PROBLEM STATEMENT: The answer must be an exact restatement of all the data.

** Opening RECORDS FOR THE TASK block **

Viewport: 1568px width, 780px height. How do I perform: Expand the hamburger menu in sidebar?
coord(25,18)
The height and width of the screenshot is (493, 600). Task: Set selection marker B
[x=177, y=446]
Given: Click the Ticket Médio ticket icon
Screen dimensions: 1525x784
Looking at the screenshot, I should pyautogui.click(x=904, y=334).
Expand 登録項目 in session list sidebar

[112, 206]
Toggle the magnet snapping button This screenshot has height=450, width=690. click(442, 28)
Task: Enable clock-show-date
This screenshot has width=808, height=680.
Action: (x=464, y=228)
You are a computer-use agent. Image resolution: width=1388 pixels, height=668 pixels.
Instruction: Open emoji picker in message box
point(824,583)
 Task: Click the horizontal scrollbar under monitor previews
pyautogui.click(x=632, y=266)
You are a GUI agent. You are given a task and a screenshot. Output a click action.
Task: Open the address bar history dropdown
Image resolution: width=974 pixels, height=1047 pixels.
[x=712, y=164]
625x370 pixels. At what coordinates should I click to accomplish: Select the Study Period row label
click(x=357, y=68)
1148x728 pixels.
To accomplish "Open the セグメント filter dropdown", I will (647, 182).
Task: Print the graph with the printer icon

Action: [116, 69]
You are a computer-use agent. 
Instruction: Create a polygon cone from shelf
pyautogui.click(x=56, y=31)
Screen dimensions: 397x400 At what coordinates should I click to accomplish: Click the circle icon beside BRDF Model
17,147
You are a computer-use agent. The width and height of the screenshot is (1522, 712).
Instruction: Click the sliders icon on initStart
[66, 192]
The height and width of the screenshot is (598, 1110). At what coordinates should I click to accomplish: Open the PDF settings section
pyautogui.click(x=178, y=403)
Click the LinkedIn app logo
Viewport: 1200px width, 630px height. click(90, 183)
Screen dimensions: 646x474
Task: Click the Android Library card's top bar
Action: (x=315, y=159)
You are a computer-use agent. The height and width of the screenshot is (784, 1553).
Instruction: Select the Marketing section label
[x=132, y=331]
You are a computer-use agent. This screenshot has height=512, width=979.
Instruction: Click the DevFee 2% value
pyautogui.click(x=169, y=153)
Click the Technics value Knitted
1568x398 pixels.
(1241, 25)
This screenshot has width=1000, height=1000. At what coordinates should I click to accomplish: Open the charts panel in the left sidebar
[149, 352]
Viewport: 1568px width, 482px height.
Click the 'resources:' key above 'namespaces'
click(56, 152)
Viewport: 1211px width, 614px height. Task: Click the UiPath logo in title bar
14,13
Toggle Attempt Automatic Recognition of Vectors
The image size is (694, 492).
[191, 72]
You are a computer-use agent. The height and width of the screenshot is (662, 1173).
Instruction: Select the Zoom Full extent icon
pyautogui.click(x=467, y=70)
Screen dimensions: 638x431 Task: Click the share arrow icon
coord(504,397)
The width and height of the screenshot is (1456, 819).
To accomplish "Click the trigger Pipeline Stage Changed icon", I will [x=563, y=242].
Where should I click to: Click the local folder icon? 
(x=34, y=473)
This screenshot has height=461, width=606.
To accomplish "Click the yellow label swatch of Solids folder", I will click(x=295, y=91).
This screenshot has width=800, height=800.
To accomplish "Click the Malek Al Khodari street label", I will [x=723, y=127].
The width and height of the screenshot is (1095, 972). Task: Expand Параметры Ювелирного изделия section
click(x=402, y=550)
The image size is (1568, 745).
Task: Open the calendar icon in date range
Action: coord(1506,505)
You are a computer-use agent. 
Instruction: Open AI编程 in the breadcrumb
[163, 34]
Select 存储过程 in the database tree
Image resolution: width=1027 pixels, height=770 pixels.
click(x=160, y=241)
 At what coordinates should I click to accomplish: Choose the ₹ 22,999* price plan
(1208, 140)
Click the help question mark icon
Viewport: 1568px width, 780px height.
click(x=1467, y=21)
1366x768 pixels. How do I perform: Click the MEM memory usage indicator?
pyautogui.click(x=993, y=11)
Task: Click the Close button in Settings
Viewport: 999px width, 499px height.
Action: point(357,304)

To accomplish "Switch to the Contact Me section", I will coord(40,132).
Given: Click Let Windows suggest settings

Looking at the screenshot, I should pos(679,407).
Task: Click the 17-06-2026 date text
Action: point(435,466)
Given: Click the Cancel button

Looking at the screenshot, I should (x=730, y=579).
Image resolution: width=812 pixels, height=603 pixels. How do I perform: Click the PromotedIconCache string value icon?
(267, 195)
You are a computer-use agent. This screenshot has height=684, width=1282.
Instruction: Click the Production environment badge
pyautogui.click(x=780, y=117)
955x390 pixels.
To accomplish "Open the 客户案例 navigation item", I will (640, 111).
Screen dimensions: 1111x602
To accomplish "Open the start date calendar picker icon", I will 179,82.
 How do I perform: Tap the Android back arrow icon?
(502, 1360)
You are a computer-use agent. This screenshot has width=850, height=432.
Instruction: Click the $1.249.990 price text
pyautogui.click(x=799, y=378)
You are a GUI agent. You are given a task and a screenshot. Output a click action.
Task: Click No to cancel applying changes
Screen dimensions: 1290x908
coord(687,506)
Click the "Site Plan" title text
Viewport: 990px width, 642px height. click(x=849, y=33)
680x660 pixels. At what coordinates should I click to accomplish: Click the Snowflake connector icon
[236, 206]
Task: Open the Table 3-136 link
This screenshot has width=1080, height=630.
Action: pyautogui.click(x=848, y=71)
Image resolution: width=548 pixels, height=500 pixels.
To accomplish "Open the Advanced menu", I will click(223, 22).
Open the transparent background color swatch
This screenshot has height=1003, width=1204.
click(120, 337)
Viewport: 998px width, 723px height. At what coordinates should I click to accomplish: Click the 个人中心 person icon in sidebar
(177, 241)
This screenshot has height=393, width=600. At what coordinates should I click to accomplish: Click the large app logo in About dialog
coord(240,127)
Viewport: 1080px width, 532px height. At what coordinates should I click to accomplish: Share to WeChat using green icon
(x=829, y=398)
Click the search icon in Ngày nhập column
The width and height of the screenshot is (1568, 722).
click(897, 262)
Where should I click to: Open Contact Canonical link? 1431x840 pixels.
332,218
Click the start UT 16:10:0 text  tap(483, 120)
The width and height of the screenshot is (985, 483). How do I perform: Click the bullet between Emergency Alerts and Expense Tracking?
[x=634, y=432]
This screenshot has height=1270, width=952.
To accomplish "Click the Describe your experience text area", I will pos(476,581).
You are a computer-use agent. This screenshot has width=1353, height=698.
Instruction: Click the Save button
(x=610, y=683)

** Closing RECORDS FOR THE TASK block **

RESPONSE AREA:
Viewport: 1568px width, 780px height. How do I perform: Expand the hamburger menu in sidebar?
coord(25,18)
The height and width of the screenshot is (493, 600). Task: Set selection marker B
[x=177, y=446]
Given: Click the Ticket Médio ticket icon
Screen dimensions: 1525x784
Looking at the screenshot, I should pyautogui.click(x=904, y=334).
Expand 登録項目 in session list sidebar

[112, 206]
Toggle the magnet snapping button This screenshot has height=450, width=690. click(442, 28)
Task: Enable clock-show-date
This screenshot has width=808, height=680.
Action: (x=464, y=228)
You are a computer-use agent. Image resolution: width=1388 pixels, height=668 pixels.
Instruction: Open emoji picker in message box
point(824,583)
 Task: Click the horizontal scrollbar under monitor previews
pyautogui.click(x=632, y=266)
You are a GUI agent. You are given a task and a screenshot. Output a click action.
Task: Open the address bar history dropdown
Image resolution: width=974 pixels, height=1047 pixels.
[x=712, y=164]
625x370 pixels. At what coordinates should I click to accomplish: Select the Study Period row label
click(x=357, y=68)
1148x728 pixels.
To accomplish "Open the セグメント filter dropdown", I will (647, 182).
Task: Print the graph with the printer icon

Action: [116, 69]
You are a computer-use agent. 
Instruction: Create a polygon cone from shelf
pyautogui.click(x=56, y=31)
Screen dimensions: 397x400 At what coordinates should I click to accomplish: Click the circle icon beside BRDF Model
17,147
You are a computer-use agent. The width and height of the screenshot is (1522, 712).
Instruction: Click the sliders icon on initStart
[66, 192]
The height and width of the screenshot is (598, 1110). At what coordinates should I click to accomplish: Open the PDF settings section
pyautogui.click(x=178, y=403)
Click the LinkedIn app logo
Viewport: 1200px width, 630px height. click(90, 183)
Screen dimensions: 646x474
Task: Click the Android Library card's top bar
Action: (x=315, y=159)
You are a computer-use agent. The height and width of the screenshot is (784, 1553).
Instruction: Select the Marketing section label
[x=132, y=331]
You are a computer-use agent. This screenshot has height=512, width=979.
Instruction: Click the DevFee 2% value
pyautogui.click(x=169, y=153)
Click the Technics value Knitted
1568x398 pixels.
(1241, 25)
This screenshot has width=1000, height=1000. At what coordinates should I click to accomplish: Open the charts panel in the left sidebar
[149, 352]
Viewport: 1568px width, 482px height.
Click the 'resources:' key above 'namespaces'
click(56, 152)
Viewport: 1211px width, 614px height. Task: Click the UiPath logo in title bar
14,13
Toggle Attempt Automatic Recognition of Vectors
The image size is (694, 492).
[191, 72]
You are a computer-use agent. The height and width of the screenshot is (662, 1173).
Instruction: Select the Zoom Full extent icon
pyautogui.click(x=467, y=70)
Screen dimensions: 638x431 Task: Click the share arrow icon
coord(504,397)
The width and height of the screenshot is (1456, 819).
To accomplish "Click the trigger Pipeline Stage Changed icon", I will [x=563, y=242].
Where should I click to: Click the local folder icon? 
(x=34, y=473)
This screenshot has height=461, width=606.
To accomplish "Click the yellow label swatch of Solids folder", I will click(x=295, y=91).
This screenshot has width=800, height=800.
To accomplish "Click the Malek Al Khodari street label", I will [x=723, y=127].
The width and height of the screenshot is (1095, 972). Task: Expand Параметры Ювелирного изделия section
click(x=402, y=550)
The image size is (1568, 745).
Task: Open the calendar icon in date range
Action: coord(1506,505)
You are a computer-use agent. 
Instruction: Open AI编程 in the breadcrumb
[163, 34]
Select 存储过程 in the database tree
Image resolution: width=1027 pixels, height=770 pixels.
click(x=160, y=241)
 At what coordinates should I click to accomplish: Choose the ₹ 22,999* price plan
(1208, 140)
Click the help question mark icon
Viewport: 1568px width, 780px height.
click(x=1467, y=21)
1366x768 pixels. How do I perform: Click the MEM memory usage indicator?
pyautogui.click(x=993, y=11)
Task: Click the Close button in Settings
Viewport: 999px width, 499px height.
Action: point(357,304)

To accomplish "Switch to the Contact Me section", I will coord(40,132).
Given: Click Let Windows suggest settings

Looking at the screenshot, I should pos(679,407).
Task: Click the 17-06-2026 date text
Action: point(435,466)
Given: Click the Cancel button

Looking at the screenshot, I should (x=730, y=579).
Image resolution: width=812 pixels, height=603 pixels. How do I perform: Click the PromotedIconCache string value icon?
(267, 195)
You are a computer-use agent. This screenshot has height=684, width=1282.
Instruction: Click the Production environment badge
pyautogui.click(x=780, y=117)
955x390 pixels.
To accomplish "Open the 客户案例 navigation item", I will (640, 111).
Screen dimensions: 1111x602
To accomplish "Open the start date calendar picker icon", I will 179,82.
 How do I perform: Tap the Android back arrow icon?
(502, 1360)
You are a computer-use agent. This screenshot has width=850, height=432.
Instruction: Click the $1.249.990 price text
pyautogui.click(x=799, y=378)
You are a GUI agent. You are given a task and a screenshot. Output a click action.
Task: Click No to cancel applying changes
Screen dimensions: 1290x908
coord(687,506)
Click the "Site Plan" title text
Viewport: 990px width, 642px height. click(x=849, y=33)
680x660 pixels. At what coordinates should I click to accomplish: Click the Snowflake connector icon
[236, 206]
Task: Open the Table 3-136 link
This screenshot has width=1080, height=630.
Action: pyautogui.click(x=848, y=71)
Image resolution: width=548 pixels, height=500 pixels.
To accomplish "Open the Advanced menu", I will click(223, 22).
Open the transparent background color swatch
This screenshot has height=1003, width=1204.
click(120, 337)
Viewport: 998px width, 723px height. At what coordinates should I click to accomplish: Click the 个人中心 person icon in sidebar
(177, 241)
This screenshot has height=393, width=600. At what coordinates should I click to accomplish: Click the large app logo in About dialog
coord(240,127)
Viewport: 1080px width, 532px height. At what coordinates should I click to accomplish: Share to WeChat using green icon
(x=829, y=398)
Click the search icon in Ngày nhập column
The width and height of the screenshot is (1568, 722).
click(897, 262)
Where should I click to: Open Contact Canonical link? 1431x840 pixels.
332,218
Click the start UT 16:10:0 text  tap(483, 120)
The width and height of the screenshot is (985, 483). How do I perform: Click the bullet between Emergency Alerts and Expense Tracking?
[x=634, y=432]
This screenshot has height=1270, width=952.
To accomplish "Click the Describe your experience text area", I will pos(476,581).
You are a computer-use agent. This screenshot has width=1353, height=698.
Instruction: Click the Save button
(x=610, y=683)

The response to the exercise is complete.